→ **STATED GOAL**
Convert every line of the records below into a numbered list, skipping blank lines and leaving out the pictures.

→ **RECORDS SHOWN**

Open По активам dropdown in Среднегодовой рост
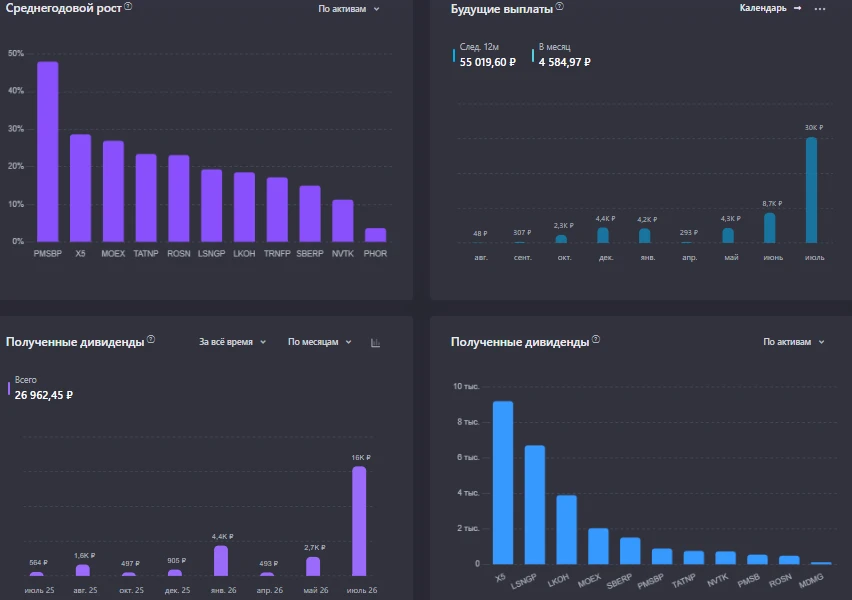The height and width of the screenshot is (600, 852). 348,9
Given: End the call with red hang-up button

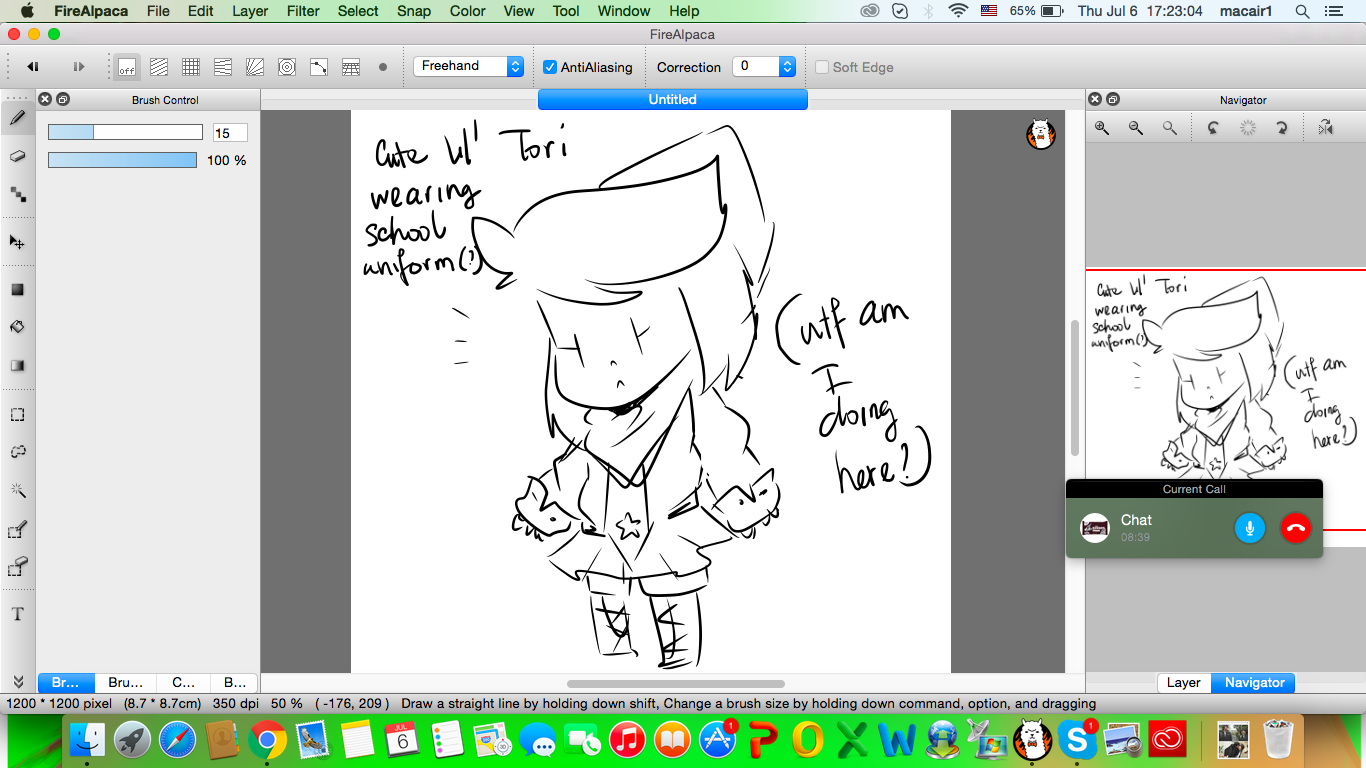Looking at the screenshot, I should (1295, 528).
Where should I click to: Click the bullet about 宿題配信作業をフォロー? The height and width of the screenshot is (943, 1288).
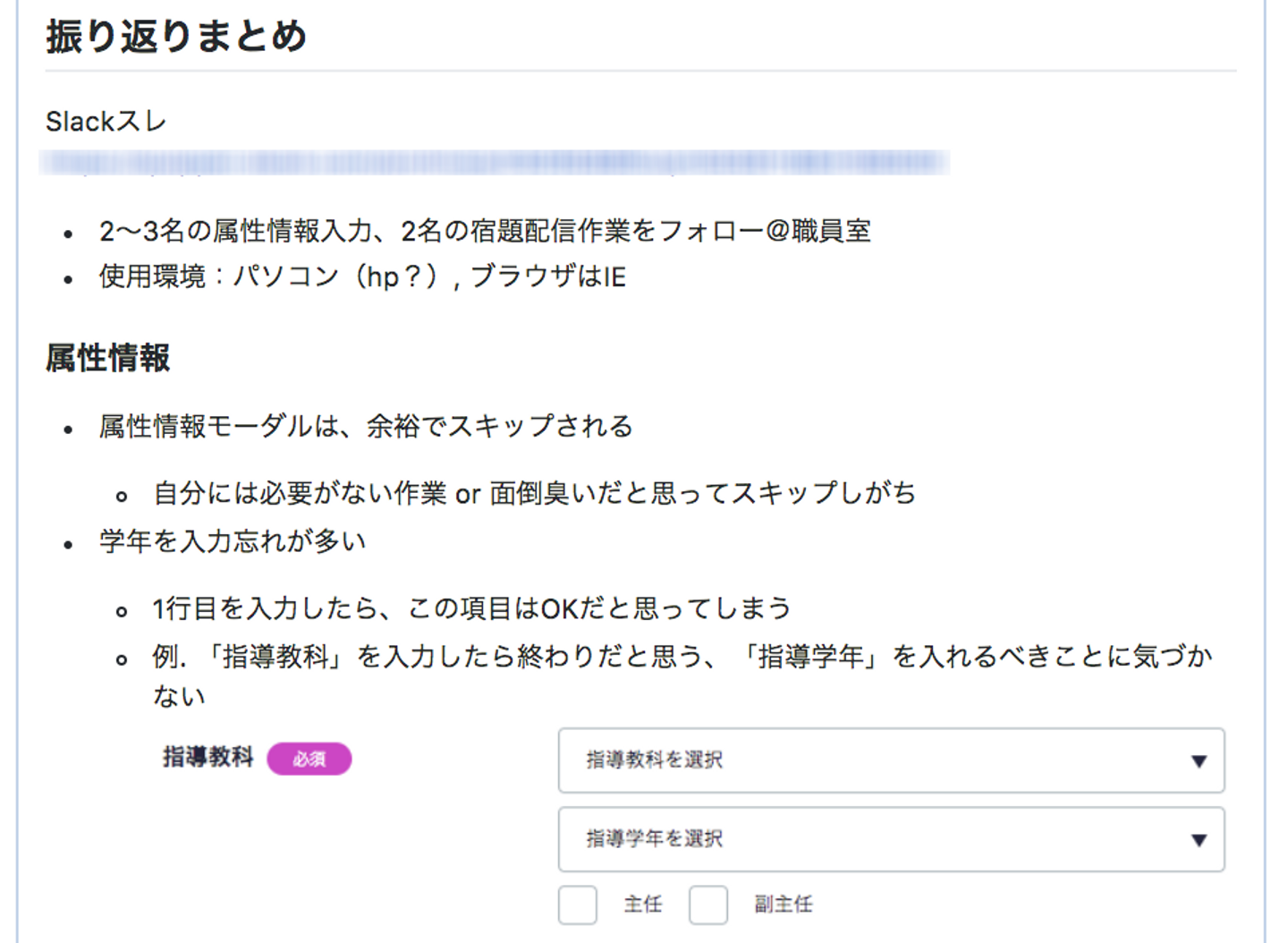tap(485, 231)
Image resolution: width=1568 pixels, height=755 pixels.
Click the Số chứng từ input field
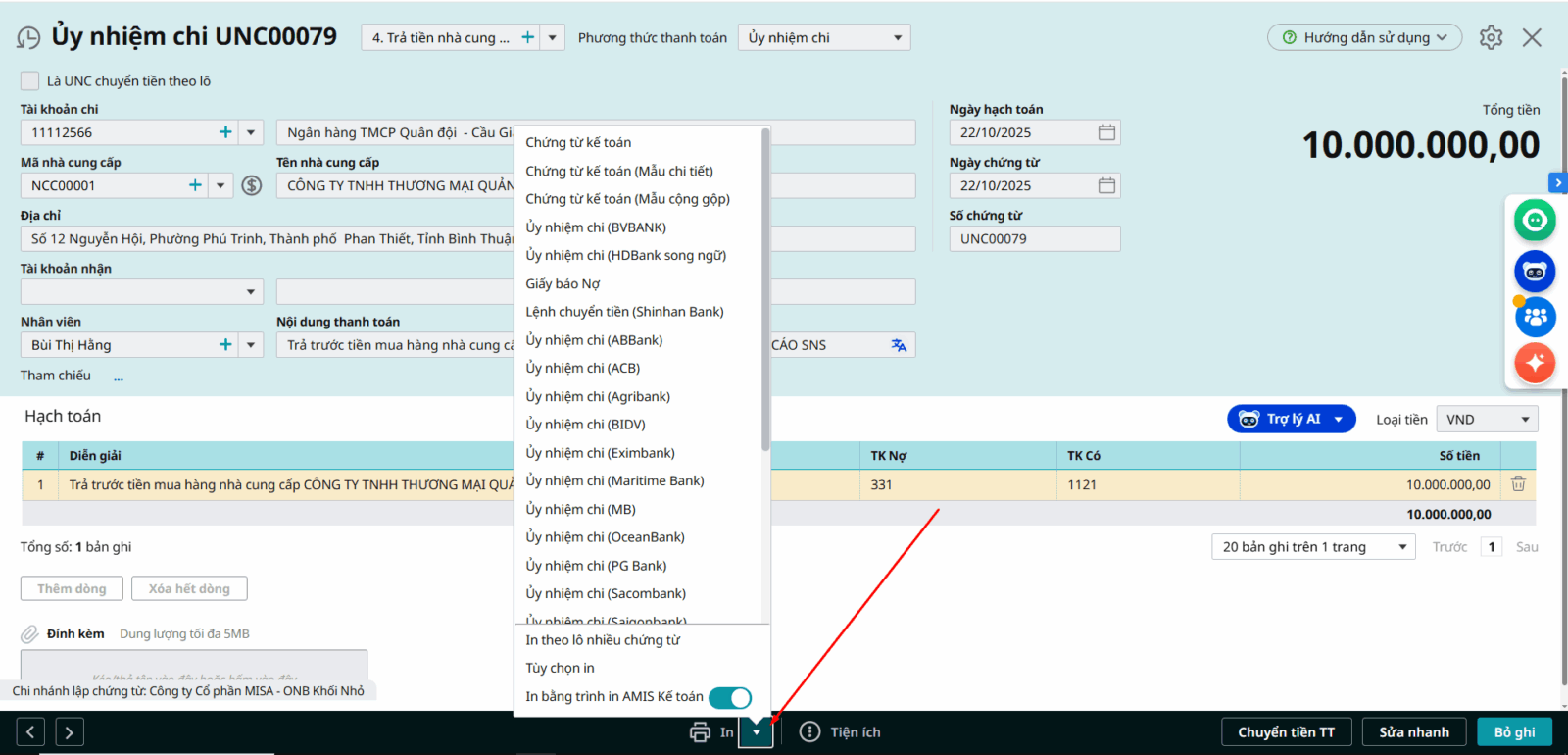[1034, 239]
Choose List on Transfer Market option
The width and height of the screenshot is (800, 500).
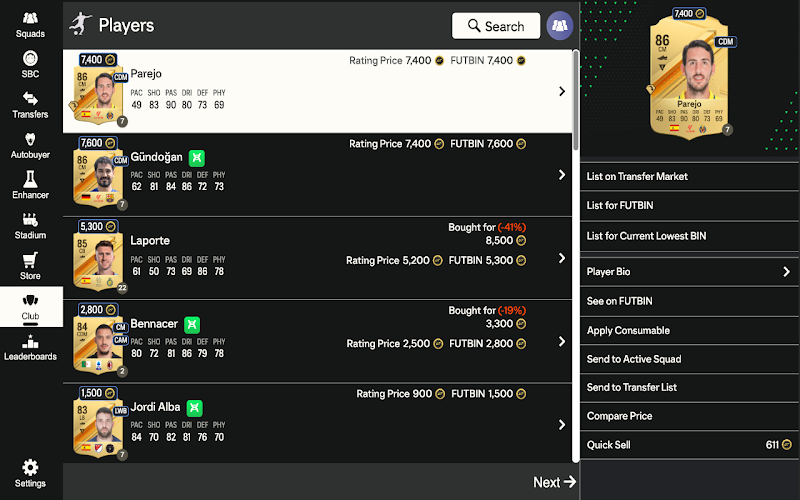[x=689, y=177]
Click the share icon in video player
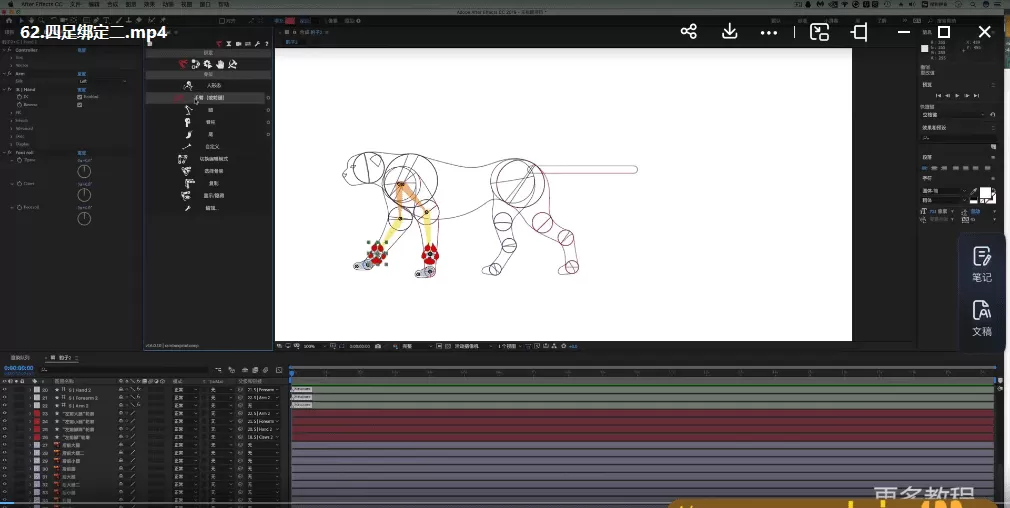The width and height of the screenshot is (1010, 508). [689, 32]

→ **SOLUTION**
1. Open По активам dropdown in Среднегодовой рост
2. The height and width of the screenshot is (600, 852). 348,9
3. Given: End the call with red hang-up button
4. Looking at the screenshot, I should (1295, 528).
5. Where should I click to: Click the bullet about 宿題配信作業をフォロー? The height and width of the screenshot is (943, 1288).
6. tap(485, 231)
7. Image resolution: width=1568 pixels, height=755 pixels.
8. Click the Số chứng từ input field
9. [1034, 239]
10. Choose List on Transfer Market option
11. The width and height of the screenshot is (800, 500).
12. [x=689, y=177]
13. Click the share icon in video player
14. The width and height of the screenshot is (1010, 508). [689, 32]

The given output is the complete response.